>> Start Data rows

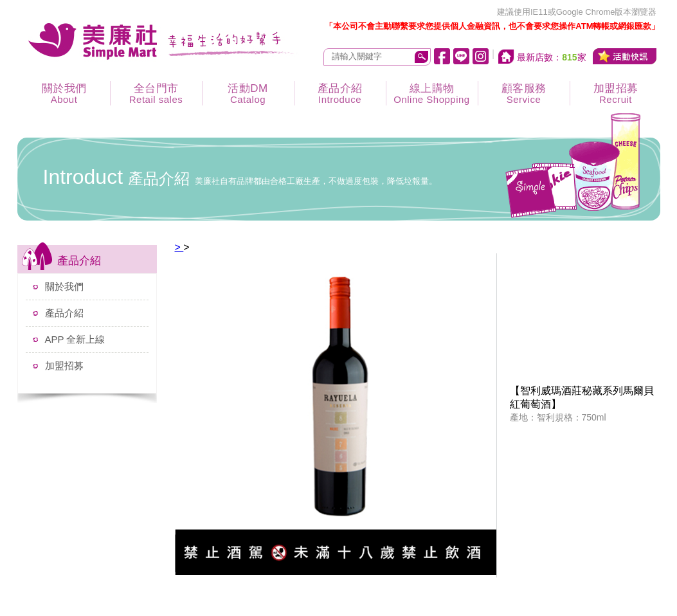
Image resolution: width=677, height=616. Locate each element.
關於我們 (64, 93)
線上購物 (432, 93)
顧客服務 (524, 93)
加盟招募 (616, 93)
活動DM (248, 93)
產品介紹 (340, 93)
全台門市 (156, 93)
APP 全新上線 (75, 339)
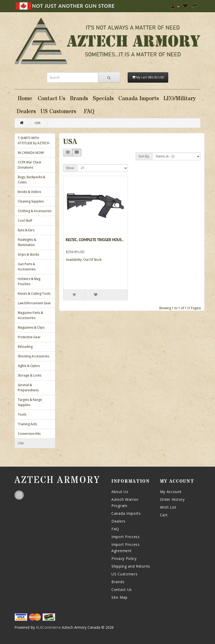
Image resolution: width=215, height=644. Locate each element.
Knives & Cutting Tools (34, 293)
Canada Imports (126, 513)
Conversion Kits (29, 433)
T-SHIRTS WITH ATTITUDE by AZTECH (34, 140)
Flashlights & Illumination (27, 242)
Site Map (119, 597)
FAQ (115, 529)
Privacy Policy (124, 558)
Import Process (126, 537)
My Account (171, 491)
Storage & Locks (29, 375)
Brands (118, 582)
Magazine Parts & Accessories (30, 315)
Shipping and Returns (131, 566)
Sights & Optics (29, 366)
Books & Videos (29, 192)
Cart (164, 515)
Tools (22, 414)
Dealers (118, 521)
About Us (120, 491)
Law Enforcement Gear (34, 303)
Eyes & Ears (26, 230)
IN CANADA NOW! (31, 153)
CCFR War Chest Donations (29, 165)
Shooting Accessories (33, 356)
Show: (70, 168)
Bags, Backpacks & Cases (32, 179)
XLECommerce (48, 627)
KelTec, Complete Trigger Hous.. (95, 240)
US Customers (124, 574)
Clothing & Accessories (35, 211)
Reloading (25, 346)
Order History (172, 499)
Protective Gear (29, 337)
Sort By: (144, 156)
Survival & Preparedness (28, 387)
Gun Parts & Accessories (27, 266)
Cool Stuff (25, 220)
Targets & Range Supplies (30, 402)
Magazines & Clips (31, 327)
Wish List (168, 507)
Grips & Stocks (28, 254)
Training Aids (27, 424)
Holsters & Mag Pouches (29, 281)
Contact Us (121, 589)
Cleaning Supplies (31, 201)
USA (37, 123)
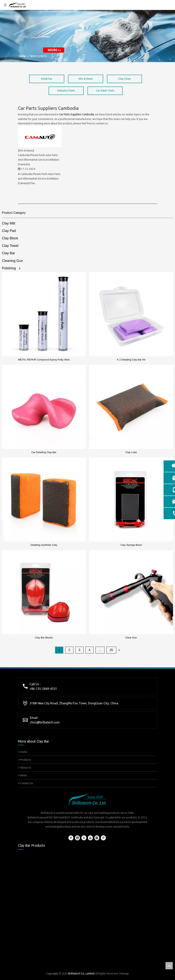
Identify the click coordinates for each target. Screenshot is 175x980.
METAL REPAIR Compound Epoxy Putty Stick (44, 360)
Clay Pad (9, 231)
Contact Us (25, 783)
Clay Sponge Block (131, 545)
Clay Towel (10, 246)
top (169, 966)
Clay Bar (8, 253)
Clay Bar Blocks (44, 638)
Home (22, 752)
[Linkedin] (77, 838)
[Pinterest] (103, 838)
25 (111, 650)
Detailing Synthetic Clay (44, 545)
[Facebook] (71, 838)
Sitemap (124, 974)
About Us (25, 768)
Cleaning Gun (12, 261)
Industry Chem (66, 91)
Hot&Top (47, 79)
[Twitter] (84, 838)
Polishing (9, 268)
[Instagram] (97, 838)
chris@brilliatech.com (45, 722)
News (22, 775)
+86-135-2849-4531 (43, 689)
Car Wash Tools (105, 91)
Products (24, 760)
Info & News (86, 79)
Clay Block (10, 238)
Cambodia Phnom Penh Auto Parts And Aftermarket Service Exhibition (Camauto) (38, 160)
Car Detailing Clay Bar (44, 452)
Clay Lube (131, 452)
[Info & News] (26, 151)
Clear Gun (131, 638)
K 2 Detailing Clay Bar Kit (131, 360)
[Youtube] (90, 838)
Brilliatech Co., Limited (81, 974)
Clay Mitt (8, 223)
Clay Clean (124, 79)
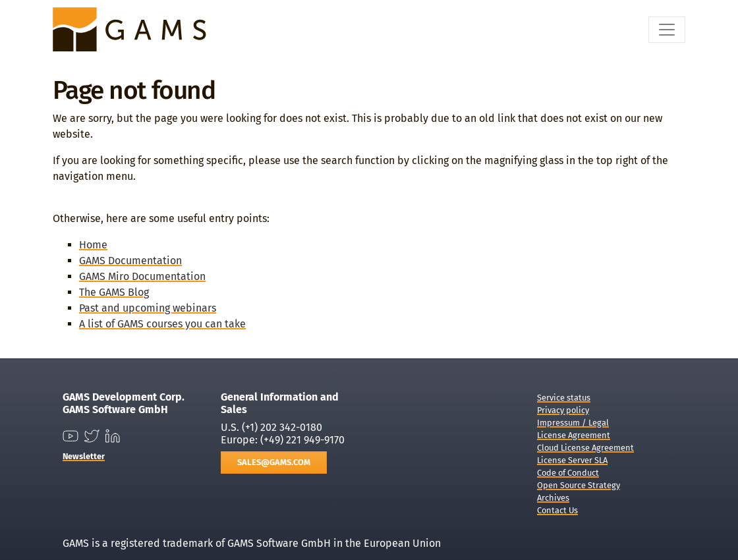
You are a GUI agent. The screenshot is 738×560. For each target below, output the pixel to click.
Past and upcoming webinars (148, 308)
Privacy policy (563, 410)
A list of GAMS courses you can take (162, 323)
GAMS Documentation (130, 260)
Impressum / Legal (573, 422)
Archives (553, 497)
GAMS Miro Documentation (142, 276)
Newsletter (84, 456)
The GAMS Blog (114, 292)
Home (93, 244)
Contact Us (557, 510)
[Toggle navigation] (667, 30)
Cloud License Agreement (585, 447)
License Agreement (573, 435)
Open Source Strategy (579, 485)
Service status (563, 397)
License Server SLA (572, 460)
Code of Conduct (568, 472)
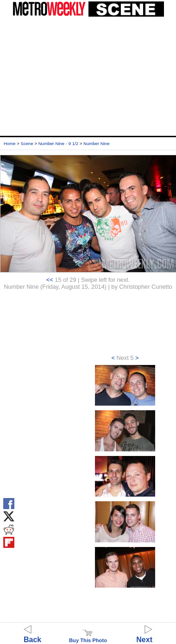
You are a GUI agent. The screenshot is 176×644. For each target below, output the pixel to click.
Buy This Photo (88, 638)
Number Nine (96, 143)
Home (10, 143)
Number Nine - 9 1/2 (58, 143)
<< (50, 279)
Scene (27, 143)
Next (144, 635)
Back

>> End Data rows

_Problem to work on_.
Can you replace "Contact Us" with "Get in Touch" throughout the lines above and write them out again with nothing else changed and the pictures left out?

_In response_.
Image resolution: width=677, height=616. Locate each element.
關於我們 (64, 93)
線上購物 (432, 93)
顧客服務 (524, 93)
加盟招募 (616, 93)
活動DM (248, 93)
產品介紹 (340, 93)
全台門市 (156, 93)
APP 全新上線 (75, 339)
Image resolution: width=215, height=644. Locate each element.
Knives & Cutting Tools (34, 293)
Canada Imports (126, 513)
Conversion Kits (29, 433)
T-SHIRTS WITH ATTITUDE by AZTECH (34, 140)
Flashlights & Illumination (27, 242)
Site Map (119, 597)
FAQ (115, 529)
Privacy Policy (124, 558)
Import Process (126, 537)
My Account (171, 491)
Storage & Locks (29, 375)
Brands (118, 582)
Magazine Parts & Accessories (30, 315)
Shipping and Returns (131, 566)
Sights & Optics (29, 366)
Books & Videos (29, 192)
Cart (164, 515)
Tools (22, 414)
Dealers (118, 521)
About Us (120, 491)
Law Enforcement Gear (34, 303)
Eyes & Ears (26, 230)
IN CANADA NOW! (31, 153)
CCFR War Chest Donations (29, 165)
Shooting Accessories (33, 356)
Show: (70, 168)
Bags, Backpacks & Cases (32, 179)
XLECommerce (48, 627)
KelTec, Complete Trigger Hous.. (95, 240)
US Customers (124, 574)
Clothing & Accessories (35, 211)
Reloading (25, 346)
Order History (172, 499)
Protective Gear (29, 337)
Sort By: (144, 156)
Survival & Preparedness (28, 387)
Gun Parts & Accessories (27, 266)
Cool Stuff (25, 220)
Targets & Range Supplies (30, 402)
Magazines & Clips (31, 327)
Wish List (168, 507)
Grips & Stocks (28, 254)
Training Aids (27, 424)
Holsters & Mag Pouches (29, 281)
Get in Touch (121, 589)
Cleaning Supplies (31, 201)
USA (37, 123)
Identify the click coordinates for each target. Screenshot is 175x980.
METAL REPAIR Compound Epoxy Putty Stick (44, 360)
Clay Pad (9, 231)
Get in Touch (25, 783)
Clay Sponge Block (131, 545)
Clay Towel (10, 246)
top (169, 966)
Clay Bar (8, 253)
Clay Bar Blocks (44, 638)
Home (22, 752)
[Linkedin] (77, 838)
[Pinterest] (103, 838)
25 (111, 650)
Detailing Synthetic Clay (44, 545)
[Facebook] (71, 838)
Sitemap (124, 974)
About Us (25, 768)
Cleaning Gun (12, 261)
Industry Chem (66, 91)
Hot&Top (47, 79)
[Twitter] (84, 838)
Polishing (9, 268)
[Instagram] (97, 838)
chris@brilliatech.com (45, 722)
News (22, 775)
+86-135-2849-4531 (43, 689)
Car Wash Tools (105, 91)
Products (24, 760)
Info & News (86, 79)
Clay Block (10, 238)
Cambodia Phnom Penh Auto Parts And Aftermarket Service Exhibition (Camauto) (38, 160)
Car Detailing Clay Bar (44, 452)
Clay Lube (131, 452)
[Info & News] (26, 151)
Clear Gun (131, 638)
K 2 Detailing Clay Bar Kit (131, 360)
[Youtube] (90, 838)
Brilliatech Co., Limited (81, 974)
Clay Mitt (8, 223)
Clay Clean (124, 79)
You are a GUI agent. The screenshot is 738×560. For each target below, output the pixel to click.
Past and upcoming webinars (148, 308)
Privacy policy (563, 410)
A list of GAMS courses you can take (162, 323)
GAMS Documentation (130, 260)
Impressum / Legal (573, 422)
Archives (553, 497)
GAMS Miro Documentation (142, 276)
Newsletter (84, 456)
The GAMS Blog (114, 292)
Home (93, 244)
Get in Touch (557, 510)
[Toggle navigation] (667, 30)
Cloud License Agreement (585, 447)
License Agreement (573, 435)
Open Source Strategy (579, 485)
Service status (563, 397)
License Server SLA (572, 460)
Code of Conduct (568, 472)
You are a GUI agent. The screenshot is 176×644. For each target below, output the pixel to click.
Buy This Photo (88, 638)
Number Nine (96, 143)
Home (10, 143)
Number Nine - 9 1/2 (58, 143)
<< (50, 279)
Scene (27, 143)
Next (144, 635)
Back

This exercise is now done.